Data extract:

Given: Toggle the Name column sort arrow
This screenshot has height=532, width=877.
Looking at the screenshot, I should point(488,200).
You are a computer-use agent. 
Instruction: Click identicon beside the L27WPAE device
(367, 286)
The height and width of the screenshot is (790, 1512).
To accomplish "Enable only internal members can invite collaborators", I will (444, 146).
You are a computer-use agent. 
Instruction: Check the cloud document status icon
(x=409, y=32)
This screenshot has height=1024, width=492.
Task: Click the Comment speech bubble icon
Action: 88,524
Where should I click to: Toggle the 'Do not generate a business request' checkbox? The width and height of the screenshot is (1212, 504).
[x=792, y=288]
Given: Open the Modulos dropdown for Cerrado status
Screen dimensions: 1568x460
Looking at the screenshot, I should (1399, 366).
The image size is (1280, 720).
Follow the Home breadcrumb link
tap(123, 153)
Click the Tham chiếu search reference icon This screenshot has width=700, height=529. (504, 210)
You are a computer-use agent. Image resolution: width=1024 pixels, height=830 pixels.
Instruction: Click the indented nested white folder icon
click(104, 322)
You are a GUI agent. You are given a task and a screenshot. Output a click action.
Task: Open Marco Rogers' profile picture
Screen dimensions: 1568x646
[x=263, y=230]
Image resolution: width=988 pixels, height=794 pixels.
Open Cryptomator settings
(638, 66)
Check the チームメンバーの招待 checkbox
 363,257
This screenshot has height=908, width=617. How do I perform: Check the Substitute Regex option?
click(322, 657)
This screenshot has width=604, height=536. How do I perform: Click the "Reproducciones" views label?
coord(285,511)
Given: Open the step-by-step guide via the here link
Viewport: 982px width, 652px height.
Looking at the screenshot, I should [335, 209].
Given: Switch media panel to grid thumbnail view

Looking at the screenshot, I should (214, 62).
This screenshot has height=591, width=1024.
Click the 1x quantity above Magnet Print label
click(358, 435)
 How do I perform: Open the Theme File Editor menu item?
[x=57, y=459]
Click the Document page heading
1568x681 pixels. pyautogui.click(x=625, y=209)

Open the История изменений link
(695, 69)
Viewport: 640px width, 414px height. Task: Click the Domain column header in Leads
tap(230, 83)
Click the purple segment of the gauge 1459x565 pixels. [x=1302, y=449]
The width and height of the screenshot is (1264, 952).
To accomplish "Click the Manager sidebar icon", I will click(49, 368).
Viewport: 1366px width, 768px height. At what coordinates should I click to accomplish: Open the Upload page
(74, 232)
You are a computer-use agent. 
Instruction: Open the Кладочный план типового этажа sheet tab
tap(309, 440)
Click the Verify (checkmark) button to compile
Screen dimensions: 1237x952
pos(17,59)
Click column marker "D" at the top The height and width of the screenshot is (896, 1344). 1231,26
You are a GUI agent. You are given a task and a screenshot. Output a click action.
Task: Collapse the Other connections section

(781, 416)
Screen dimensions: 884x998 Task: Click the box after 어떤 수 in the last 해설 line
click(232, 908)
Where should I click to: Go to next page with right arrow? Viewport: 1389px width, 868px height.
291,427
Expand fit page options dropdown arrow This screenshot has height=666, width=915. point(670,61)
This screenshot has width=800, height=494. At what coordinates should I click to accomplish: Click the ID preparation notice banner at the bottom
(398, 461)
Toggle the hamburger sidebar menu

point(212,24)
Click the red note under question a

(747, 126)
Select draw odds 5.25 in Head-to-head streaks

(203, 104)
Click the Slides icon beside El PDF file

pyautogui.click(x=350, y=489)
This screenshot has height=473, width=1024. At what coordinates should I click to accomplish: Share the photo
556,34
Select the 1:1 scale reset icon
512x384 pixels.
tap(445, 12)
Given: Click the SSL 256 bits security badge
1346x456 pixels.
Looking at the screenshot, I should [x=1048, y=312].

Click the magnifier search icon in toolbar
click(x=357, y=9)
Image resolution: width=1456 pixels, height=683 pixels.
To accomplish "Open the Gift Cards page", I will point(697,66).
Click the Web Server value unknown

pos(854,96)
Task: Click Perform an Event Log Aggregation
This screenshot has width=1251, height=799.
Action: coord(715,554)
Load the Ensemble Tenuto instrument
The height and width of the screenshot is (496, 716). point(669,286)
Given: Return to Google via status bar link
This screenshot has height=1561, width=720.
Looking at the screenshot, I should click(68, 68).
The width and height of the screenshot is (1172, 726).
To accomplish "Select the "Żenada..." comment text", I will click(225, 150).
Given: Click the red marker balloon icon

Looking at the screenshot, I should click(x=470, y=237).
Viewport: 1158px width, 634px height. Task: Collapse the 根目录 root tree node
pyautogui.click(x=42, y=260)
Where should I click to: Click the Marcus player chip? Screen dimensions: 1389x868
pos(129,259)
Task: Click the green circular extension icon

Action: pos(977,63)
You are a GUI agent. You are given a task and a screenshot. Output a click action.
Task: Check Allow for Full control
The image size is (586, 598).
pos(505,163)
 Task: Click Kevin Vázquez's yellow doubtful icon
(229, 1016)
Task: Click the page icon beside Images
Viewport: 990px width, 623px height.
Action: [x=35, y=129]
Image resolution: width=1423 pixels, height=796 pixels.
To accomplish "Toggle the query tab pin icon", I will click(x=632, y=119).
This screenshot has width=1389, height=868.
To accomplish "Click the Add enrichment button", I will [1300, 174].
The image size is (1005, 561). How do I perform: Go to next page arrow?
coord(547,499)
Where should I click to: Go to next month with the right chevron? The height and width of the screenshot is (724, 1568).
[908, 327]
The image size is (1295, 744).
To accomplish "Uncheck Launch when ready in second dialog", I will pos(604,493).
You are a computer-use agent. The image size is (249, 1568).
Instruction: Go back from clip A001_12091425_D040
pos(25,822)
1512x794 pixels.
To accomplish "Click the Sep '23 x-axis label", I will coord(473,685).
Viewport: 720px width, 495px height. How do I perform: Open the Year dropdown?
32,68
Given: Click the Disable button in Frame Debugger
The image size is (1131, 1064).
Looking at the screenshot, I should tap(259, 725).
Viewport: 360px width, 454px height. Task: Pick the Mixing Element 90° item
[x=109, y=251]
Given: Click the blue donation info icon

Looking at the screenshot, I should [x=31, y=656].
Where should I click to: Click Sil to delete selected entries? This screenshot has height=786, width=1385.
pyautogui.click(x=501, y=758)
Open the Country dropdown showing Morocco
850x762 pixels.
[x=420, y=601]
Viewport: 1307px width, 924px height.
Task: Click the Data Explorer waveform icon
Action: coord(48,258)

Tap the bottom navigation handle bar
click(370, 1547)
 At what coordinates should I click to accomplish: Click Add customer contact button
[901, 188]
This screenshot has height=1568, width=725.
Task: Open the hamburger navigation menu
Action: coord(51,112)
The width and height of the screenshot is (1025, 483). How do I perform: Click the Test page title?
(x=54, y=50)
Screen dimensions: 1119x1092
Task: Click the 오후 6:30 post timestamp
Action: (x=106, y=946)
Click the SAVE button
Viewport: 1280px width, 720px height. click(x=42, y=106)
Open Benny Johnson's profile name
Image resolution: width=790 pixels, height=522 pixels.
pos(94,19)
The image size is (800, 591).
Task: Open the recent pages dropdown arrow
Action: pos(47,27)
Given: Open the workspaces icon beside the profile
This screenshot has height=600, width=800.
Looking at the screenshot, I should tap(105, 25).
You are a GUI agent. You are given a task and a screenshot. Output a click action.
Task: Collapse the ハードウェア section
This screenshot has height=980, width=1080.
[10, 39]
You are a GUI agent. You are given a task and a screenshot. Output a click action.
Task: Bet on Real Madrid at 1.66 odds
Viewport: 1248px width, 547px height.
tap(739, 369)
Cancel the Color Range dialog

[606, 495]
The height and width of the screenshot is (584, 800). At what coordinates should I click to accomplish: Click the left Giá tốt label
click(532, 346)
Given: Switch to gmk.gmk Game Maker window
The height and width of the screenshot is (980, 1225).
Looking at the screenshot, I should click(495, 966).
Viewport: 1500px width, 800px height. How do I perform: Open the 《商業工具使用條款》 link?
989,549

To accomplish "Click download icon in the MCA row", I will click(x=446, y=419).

Action item: In the entries above, find each line with the string "will" and copy it.

Task response:
To accomplish "Enable only internal members can invite collaborators", I will (444, 146).
To accomplish "Click the Manager sidebar icon", I will click(49, 368).
To accomplish "Open the Gift Cards page", I will point(697,66).
To accomplish "Select the "Żenada..." comment text", I will click(225, 150).
To accomplish "Toggle the query tab pin icon", I will click(x=632, y=119).
To accomplish "Click the Add enrichment button", I will [1300, 174].
To accomplish "Uncheck Launch when ready in second dialog", I will pos(604,493).
To accomplish "Click the Sep '23 x-axis label", I will coord(473,685).
To accomplish "Click download icon in the MCA row", I will click(x=446, y=419).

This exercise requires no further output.